WORK REQUIRED
Copy the rows from the line that contains "Given: Open Intune Home from the sidebar" through the last row, swapping "icon" for "button" and leaving everything else unchanged.

◇ ◇ ◇ ◇ ◇ ◇ ◇

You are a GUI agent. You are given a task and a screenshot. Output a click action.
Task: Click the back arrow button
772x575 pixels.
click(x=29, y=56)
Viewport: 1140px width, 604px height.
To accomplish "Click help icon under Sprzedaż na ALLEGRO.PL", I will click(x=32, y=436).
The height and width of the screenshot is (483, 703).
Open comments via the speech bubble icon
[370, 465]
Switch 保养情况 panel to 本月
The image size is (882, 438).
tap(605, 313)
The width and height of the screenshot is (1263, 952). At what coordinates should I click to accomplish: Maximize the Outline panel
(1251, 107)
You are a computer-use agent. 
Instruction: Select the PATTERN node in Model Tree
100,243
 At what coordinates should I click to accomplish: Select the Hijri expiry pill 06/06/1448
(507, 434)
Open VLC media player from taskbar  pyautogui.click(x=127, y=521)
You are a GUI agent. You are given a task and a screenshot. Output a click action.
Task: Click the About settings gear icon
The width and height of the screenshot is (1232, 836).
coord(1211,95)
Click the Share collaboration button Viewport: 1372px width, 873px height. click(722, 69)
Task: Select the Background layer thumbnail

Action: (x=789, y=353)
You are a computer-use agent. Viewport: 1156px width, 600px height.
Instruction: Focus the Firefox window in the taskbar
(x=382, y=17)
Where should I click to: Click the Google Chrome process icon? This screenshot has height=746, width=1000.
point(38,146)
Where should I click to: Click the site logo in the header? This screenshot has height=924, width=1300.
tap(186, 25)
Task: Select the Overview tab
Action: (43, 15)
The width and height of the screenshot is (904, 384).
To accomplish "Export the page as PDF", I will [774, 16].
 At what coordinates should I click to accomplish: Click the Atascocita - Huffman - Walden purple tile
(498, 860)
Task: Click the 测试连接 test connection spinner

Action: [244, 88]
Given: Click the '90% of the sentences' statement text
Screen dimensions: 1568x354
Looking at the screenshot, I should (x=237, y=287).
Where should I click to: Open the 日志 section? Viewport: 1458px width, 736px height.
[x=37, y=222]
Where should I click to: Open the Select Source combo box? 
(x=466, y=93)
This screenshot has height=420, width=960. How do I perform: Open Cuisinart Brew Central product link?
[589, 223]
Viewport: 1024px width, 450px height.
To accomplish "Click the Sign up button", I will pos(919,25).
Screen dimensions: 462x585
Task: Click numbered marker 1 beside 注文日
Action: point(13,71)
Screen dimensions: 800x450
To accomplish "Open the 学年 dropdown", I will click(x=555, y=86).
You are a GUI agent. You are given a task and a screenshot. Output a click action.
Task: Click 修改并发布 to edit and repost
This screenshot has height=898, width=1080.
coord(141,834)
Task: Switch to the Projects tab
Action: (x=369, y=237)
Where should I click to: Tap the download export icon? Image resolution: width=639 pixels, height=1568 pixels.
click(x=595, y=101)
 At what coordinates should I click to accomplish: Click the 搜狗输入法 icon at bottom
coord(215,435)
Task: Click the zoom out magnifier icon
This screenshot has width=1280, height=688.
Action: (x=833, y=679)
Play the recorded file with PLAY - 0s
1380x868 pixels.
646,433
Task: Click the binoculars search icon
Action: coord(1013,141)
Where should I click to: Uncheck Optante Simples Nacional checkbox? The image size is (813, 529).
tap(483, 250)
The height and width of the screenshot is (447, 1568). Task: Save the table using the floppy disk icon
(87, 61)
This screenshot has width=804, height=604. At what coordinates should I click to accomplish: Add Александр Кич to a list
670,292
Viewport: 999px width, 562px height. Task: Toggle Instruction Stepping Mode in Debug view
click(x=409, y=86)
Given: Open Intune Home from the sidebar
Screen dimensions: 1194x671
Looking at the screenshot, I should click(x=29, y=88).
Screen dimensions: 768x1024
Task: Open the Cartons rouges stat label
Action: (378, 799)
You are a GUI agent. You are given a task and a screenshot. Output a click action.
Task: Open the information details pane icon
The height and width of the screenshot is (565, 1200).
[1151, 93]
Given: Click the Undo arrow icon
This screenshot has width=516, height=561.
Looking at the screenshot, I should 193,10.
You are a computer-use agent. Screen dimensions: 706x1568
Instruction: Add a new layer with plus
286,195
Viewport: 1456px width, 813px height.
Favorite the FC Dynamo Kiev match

◇ ◇ ◇ ◇ ◇ ◇ ◇

EXERCISE OUTPUT
Given: Open Intune Home from the sidebar
Screen dimensions: 1194x671
Looking at the screenshot, I should click(x=29, y=88).
Screen dimensions: 768x1024
Task: Open the Cartons rouges stat label
Action: (378, 799)
You are a GUI agent. You are given a task and a screenshot. Output a click action.
Task: Open the information details pane button
The height and width of the screenshot is (565, 1200).
[1151, 93]
Given: Click the Undo arrow button
This screenshot has width=516, height=561.
Looking at the screenshot, I should 193,10.
You are a computer-use agent. Screen dimensions: 706x1568
Instruction: Add a new layer with plus
286,195
Viewport: 1456px width, 813px height.
Favorite the FC Dynamo Kiev match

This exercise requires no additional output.